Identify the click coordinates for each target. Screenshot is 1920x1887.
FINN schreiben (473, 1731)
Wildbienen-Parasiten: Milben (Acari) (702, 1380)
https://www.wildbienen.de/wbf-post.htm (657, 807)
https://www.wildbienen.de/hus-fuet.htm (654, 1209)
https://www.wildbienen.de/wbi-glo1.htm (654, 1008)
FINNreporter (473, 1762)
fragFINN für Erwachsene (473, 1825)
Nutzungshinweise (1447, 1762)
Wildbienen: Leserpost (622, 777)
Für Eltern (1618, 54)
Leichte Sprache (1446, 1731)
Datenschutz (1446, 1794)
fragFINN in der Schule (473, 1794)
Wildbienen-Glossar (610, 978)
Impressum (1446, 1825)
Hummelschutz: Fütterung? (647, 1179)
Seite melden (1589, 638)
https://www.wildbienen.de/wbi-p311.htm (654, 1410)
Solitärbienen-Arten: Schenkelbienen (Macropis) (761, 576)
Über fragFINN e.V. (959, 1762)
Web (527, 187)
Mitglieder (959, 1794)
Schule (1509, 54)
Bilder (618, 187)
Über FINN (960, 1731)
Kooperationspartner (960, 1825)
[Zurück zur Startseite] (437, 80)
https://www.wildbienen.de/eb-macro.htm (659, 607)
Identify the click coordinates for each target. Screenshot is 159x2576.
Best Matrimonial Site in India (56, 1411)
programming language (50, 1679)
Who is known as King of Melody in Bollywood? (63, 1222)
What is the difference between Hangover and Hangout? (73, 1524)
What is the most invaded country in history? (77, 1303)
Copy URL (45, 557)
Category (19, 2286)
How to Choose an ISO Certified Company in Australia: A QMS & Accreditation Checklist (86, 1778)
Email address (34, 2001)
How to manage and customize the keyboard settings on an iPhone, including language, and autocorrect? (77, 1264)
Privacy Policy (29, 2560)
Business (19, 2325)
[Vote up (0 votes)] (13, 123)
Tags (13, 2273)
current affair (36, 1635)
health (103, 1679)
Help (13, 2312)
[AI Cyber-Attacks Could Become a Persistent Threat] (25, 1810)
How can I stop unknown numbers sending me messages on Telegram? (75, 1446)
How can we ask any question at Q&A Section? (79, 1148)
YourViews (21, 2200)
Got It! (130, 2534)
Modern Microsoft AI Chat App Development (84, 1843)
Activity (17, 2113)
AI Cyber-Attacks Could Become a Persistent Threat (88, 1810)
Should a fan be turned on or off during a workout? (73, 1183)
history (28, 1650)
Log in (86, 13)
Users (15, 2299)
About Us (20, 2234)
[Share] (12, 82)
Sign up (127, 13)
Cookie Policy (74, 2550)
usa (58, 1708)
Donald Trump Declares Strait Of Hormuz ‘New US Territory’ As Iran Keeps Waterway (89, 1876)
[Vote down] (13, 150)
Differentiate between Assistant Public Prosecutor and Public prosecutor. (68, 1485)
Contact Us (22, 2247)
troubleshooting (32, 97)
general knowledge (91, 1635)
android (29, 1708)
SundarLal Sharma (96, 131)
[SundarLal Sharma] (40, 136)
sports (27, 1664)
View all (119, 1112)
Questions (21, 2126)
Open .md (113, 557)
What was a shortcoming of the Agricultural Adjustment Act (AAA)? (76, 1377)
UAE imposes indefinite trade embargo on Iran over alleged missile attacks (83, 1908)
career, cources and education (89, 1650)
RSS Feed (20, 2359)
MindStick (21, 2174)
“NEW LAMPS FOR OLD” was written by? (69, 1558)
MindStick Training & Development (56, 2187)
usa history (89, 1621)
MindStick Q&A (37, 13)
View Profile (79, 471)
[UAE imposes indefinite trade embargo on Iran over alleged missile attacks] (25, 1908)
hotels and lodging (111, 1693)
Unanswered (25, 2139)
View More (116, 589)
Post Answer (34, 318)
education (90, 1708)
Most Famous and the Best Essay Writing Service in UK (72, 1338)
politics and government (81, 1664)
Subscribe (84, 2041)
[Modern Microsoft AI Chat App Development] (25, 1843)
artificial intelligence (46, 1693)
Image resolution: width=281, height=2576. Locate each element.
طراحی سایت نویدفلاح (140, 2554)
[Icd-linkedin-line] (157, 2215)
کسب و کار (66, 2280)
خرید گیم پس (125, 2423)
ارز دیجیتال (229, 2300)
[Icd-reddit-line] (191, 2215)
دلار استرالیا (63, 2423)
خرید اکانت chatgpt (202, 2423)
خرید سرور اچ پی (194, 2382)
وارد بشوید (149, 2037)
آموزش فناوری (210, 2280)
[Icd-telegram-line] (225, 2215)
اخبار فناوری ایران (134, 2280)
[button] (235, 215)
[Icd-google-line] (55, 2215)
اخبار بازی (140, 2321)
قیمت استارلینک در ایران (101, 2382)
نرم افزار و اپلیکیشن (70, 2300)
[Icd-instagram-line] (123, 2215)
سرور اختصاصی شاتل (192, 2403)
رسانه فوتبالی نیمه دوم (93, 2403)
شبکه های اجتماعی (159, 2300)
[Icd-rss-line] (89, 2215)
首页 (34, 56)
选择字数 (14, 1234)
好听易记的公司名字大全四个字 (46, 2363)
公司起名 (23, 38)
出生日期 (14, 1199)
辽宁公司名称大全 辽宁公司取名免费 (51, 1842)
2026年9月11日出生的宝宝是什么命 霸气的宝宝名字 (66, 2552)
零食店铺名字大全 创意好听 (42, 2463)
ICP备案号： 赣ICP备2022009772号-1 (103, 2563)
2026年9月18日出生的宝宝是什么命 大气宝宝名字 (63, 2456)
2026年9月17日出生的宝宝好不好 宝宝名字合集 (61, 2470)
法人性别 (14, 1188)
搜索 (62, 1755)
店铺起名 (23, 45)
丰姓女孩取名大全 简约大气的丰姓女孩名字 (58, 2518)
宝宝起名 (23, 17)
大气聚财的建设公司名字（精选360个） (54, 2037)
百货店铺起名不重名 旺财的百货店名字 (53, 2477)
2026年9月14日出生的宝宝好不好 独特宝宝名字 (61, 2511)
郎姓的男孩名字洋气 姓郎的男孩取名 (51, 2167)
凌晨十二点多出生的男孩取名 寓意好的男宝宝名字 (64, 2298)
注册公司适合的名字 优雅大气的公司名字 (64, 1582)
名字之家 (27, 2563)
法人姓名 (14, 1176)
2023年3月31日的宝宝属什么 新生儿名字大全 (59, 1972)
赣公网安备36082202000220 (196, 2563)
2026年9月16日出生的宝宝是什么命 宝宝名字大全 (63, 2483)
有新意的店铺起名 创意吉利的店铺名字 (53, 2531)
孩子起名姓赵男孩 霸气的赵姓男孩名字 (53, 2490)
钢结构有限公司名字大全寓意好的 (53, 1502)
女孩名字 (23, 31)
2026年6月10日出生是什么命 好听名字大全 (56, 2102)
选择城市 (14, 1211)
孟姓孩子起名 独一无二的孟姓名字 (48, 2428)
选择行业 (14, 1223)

*Task item*. What is needed is an exact transcription of every entry.

*Solution for this task*.
Identify the click coordinates for each target. Screenshot is 1920x1887.
FINN schreiben (473, 1731)
Wildbienen-Parasiten: Milben (Acari) (702, 1380)
https://www.wildbienen.de/wbf-post.htm (657, 807)
https://www.wildbienen.de/hus-fuet.htm (654, 1209)
https://www.wildbienen.de/wbi-glo1.htm (654, 1008)
FINNreporter (473, 1762)
fragFINN für Erwachsene (473, 1825)
Nutzungshinweise (1447, 1762)
Wildbienen: Leserpost (622, 777)
Für Eltern (1618, 54)
Leichte Sprache (1446, 1731)
Datenschutz (1446, 1794)
fragFINN in der Schule (473, 1794)
Wildbienen-Glossar (610, 978)
Impressum (1446, 1825)
Hummelschutz: Fütterung? (647, 1179)
Seite melden (1589, 638)
https://www.wildbienen.de/wbi-p311.htm (654, 1410)
Solitärbienen-Arten: Schenkelbienen (Macropis) (761, 576)
Über fragFINN e.V. (959, 1762)
Web (527, 187)
Mitglieder (959, 1794)
Schule (1509, 54)
Bilder (618, 187)
Über FINN (960, 1731)
Kooperationspartner (960, 1825)
[Zurück zur Startseite] (437, 80)
https://www.wildbienen.de/eb-macro.htm (659, 607)
Identify the click coordinates for each target. Screenshot is 159x2576.
Best Matrimonial Site in India (56, 1411)
programming language (50, 1679)
Who is known as King of Melody in Bollywood? (63, 1222)
What is the difference between Hangover and Hangout? (73, 1524)
What is the most invaded country in history? (77, 1303)
Copy URL (45, 557)
Category (19, 2286)
How to Choose an ISO Certified Company in Australia: A QMS & Accreditation Checklist (86, 1778)
Email address (34, 2001)
How to manage and customize the keyboard settings on an iPhone, including language, and autocorrect? (77, 1264)
Privacy Policy (29, 2560)
Business (19, 2325)
[Vote up (0 votes)] (13, 123)
Tags (13, 2273)
current affair (36, 1635)
health (103, 1679)
Help (13, 2312)
[AI Cyber-Attacks Could Become a Persistent Threat] (25, 1810)
How can I stop unknown numbers sending me messages on Telegram? (75, 1446)
How can we ask any question at Q&A Section? (79, 1148)
YourViews (21, 2200)
Got It! (130, 2534)
Modern Microsoft AI Chat App Development (84, 1843)
Activity (17, 2113)
AI Cyber-Attacks Could Become a Persistent Threat (88, 1810)
Should a fan be turned on or off during a workout? (73, 1183)
history (28, 1650)
Log in (86, 13)
Users (15, 2299)
About Us (20, 2234)
[Share] (12, 82)
Sign up (127, 13)
Cookie Policy (74, 2550)
usa (58, 1708)
Donald Trump Declares Strait Of Hormuz ‘New US Territory’ As Iran Keeps Waterway (89, 1876)
[Vote down] (13, 150)
Differentiate between Assistant Public Prosecutor and Public prosecutor. (68, 1485)
Contact Us (22, 2247)
troubleshooting (32, 97)
general knowledge (91, 1635)
android (29, 1708)
SundarLal Sharma (96, 131)
[SundarLal Sharma] (40, 136)
sports (27, 1664)
View all (119, 1112)
Questions (21, 2126)
Open .md (113, 557)
What was a shortcoming of the Agricultural Adjustment Act (AAA)? (76, 1377)
UAE imposes indefinite trade embargo on Iran over alleged missile attacks (83, 1908)
career, cources and education (89, 1650)
RSS Feed (20, 2359)
MindStick (21, 2174)
“NEW LAMPS FOR OLD” was written by? (69, 1558)
MindStick Training & Development (56, 2187)
usa history (89, 1621)
MindStick Q&A (37, 13)
View Profile (79, 471)
[UAE imposes indefinite trade embargo on Iran over alleged missile attacks] (25, 1908)
hotels and lodging (111, 1693)
Unanswered (25, 2139)
View More (116, 589)
Post Answer (34, 318)
education (90, 1708)
Most Famous and the Best Essay Writing Service in UK (72, 1338)
politics and government (81, 1664)
Subscribe (84, 2041)
[Modern Microsoft AI Chat App Development] (25, 1843)
artificial intelligence (46, 1693)
Image resolution: width=281, height=2576. Locate each element.
طراحی سایت نویدفلاح (140, 2554)
[Icd-linkedin-line] (157, 2215)
کسب و کار (66, 2280)
خرید گیم پس (125, 2423)
ارز دیجیتال (229, 2300)
[Icd-reddit-line] (191, 2215)
دلار استرالیا (63, 2423)
خرید اکانت chatgpt (202, 2423)
خرید سرور اچ پی (194, 2382)
وارد بشوید (149, 2037)
آموزش فناوری (210, 2280)
[Icd-telegram-line] (225, 2215)
اخبار فناوری ایران (134, 2280)
[button] (235, 215)
[Icd-google-line] (55, 2215)
اخبار بازی (140, 2321)
قیمت استارلینک در ایران (101, 2382)
نرم افزار و اپلیکیشن (70, 2300)
[Icd-instagram-line] (123, 2215)
سرور اختصاصی شاتل (192, 2403)
رسانه فوتبالی نیمه دوم (93, 2403)
شبکه های اجتماعی (159, 2300)
[Icd-rss-line] (89, 2215)
首页 (34, 56)
选择字数 (14, 1234)
好听易记的公司名字大全四个字 (46, 2363)
公司起名 (23, 38)
出生日期 (14, 1199)
辽宁公司名称大全 辽宁公司取名免费 (51, 1842)
2026年9月11日出生的宝宝是什么命 霸气的宝宝名字 (66, 2552)
零食店铺名字大全 创意好听 (42, 2463)
ICP备案号： 赣ICP备2022009772号-1 (103, 2563)
2026年9月18日出生的宝宝是什么命 大气宝宝名字 (63, 2456)
2026年9月17日出生的宝宝好不好 宝宝名字合集 (61, 2470)
法人性别 (14, 1188)
搜索 (62, 1755)
店铺起名 (23, 45)
丰姓女孩取名大全 简约大气的丰姓女孩名字 (58, 2518)
宝宝起名 (23, 17)
大气聚财的建设公司名字（精选360个） (54, 2037)
百货店铺起名不重名 旺财的百货店名字 (53, 2477)
2026年9月14日出生的宝宝好不好 独特宝宝名字 (61, 2511)
郎姓的男孩名字洋气 姓郎的男孩取名 (51, 2167)
凌晨十二点多出生的男孩取名 寓意好的男宝宝名字 (64, 2298)
注册公司适合的名字 优雅大气的公司名字 (64, 1582)
名字之家 (27, 2563)
法人姓名 (14, 1176)
2023年3月31日的宝宝属什么 新生儿名字大全 (59, 1972)
赣公网安备36082202000220 (196, 2563)
2026年9月16日出生的宝宝是什么命 宝宝名字大全 (63, 2483)
有新意的店铺起名 创意吉利的店铺名字 (53, 2531)
孩子起名姓赵男孩 霸气的赵姓男孩名字 (53, 2490)
钢结构有限公司名字大全寓意好的 (53, 1502)
女孩名字 (23, 31)
2026年6月10日出生是什么命 好听名字大全 (56, 2102)
选择城市 (14, 1211)
孟姓孩子起名 独一无二的孟姓名字 (48, 2428)
选择行业 (14, 1223)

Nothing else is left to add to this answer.